Actuellement, je m'interroge sur la sexualité des adolescents.

Il y a une chronologie naturelle dans la découverte de la sexualité des adolescents, qui passent d'abord par la découverte du corps de l'autre, et dans le même temps, par la découverte de son propre corps.

Il y a des intérêts qui se succèdent, pour l'autre, pour différentes parties de son corps, pour ce qu'on peut vivre avec.
L'intérêt du jeune adolescent, à la sortie de la phase de latence, présente une ambivalence. Elle est composée du désir provoquée par l'autre, l'intérêt croissant pour la dimension sexualisée et en même temps fortement teintée de l'interdit posé au moment de l'Oedipe.
Cet interdit pour le sexe perdure toute la vie sous différentes formes, lié à la culture.

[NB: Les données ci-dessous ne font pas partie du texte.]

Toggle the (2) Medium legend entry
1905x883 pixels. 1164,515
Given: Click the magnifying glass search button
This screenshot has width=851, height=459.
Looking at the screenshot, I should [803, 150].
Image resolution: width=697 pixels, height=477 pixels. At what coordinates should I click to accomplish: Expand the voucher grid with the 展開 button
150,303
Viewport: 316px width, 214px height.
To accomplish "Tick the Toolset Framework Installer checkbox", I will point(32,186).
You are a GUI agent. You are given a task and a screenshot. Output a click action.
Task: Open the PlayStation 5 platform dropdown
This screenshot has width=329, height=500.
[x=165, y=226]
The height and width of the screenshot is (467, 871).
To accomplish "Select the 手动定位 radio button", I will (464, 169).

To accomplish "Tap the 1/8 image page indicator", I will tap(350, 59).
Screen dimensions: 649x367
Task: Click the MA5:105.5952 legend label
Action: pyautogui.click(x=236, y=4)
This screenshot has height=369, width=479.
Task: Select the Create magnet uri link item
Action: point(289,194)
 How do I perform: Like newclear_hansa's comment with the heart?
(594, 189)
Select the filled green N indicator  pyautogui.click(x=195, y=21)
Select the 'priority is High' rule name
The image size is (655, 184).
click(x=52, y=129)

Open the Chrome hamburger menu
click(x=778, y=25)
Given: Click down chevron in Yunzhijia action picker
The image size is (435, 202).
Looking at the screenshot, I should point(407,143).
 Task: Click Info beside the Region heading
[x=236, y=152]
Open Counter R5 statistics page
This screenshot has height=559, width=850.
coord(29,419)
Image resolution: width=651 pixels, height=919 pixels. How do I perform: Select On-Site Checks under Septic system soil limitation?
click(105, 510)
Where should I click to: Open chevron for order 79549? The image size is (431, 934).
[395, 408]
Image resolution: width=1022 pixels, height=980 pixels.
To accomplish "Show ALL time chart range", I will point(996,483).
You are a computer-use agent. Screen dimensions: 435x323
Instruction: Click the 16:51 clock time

L'adolescent porte d'abord son intérêt sur ce qui est le plus visible, et ce sont bien souvent les seins qui retiennent l'attention. La maturité sexuelle grandissante, et les expériences se succédant, la sexualité va se génitaliser pour passer à l'acte sexuel lui-même. Mais il y aura encore d'autres découvertes à faire, dans l'assurance de soi, les préliminaires, les jeux, et toute l'étendue de ce que propose une sexualité épanouie à l'âge adulte.

Ces différentes phases, cette chronologie de la découverte n'est pas sans évoquer une chronologie analogue qui s'observe pendant l'enfance.  En effet, il est connu que le développement sexuel de l'enfant passe par différentes phases, et accordant un rôle majeur à différents objets qui se trouve alors dotés d'un pouvoir érotique. Il s'agit des phases orale, anale et génitale, où la bouche, l'anus et le sexe se trouvent successivement investis d'une attention particulière, car l'excitation de ces zones provoquent un plaisir.
Cependant, dans les deux premières localisations, cet intérêt passe pour aller se fixer sur une autre zone du corps, ce qui atteste de la dimension psychique et évolutive de l'affectation de la zone érogène. L'enfant grandit, et une autre partie de son corps devient plus importante que la précédente en termes de capacité d'excitation, et ce déplacement est corrélé à la maturité physique et psychique de l'enfant.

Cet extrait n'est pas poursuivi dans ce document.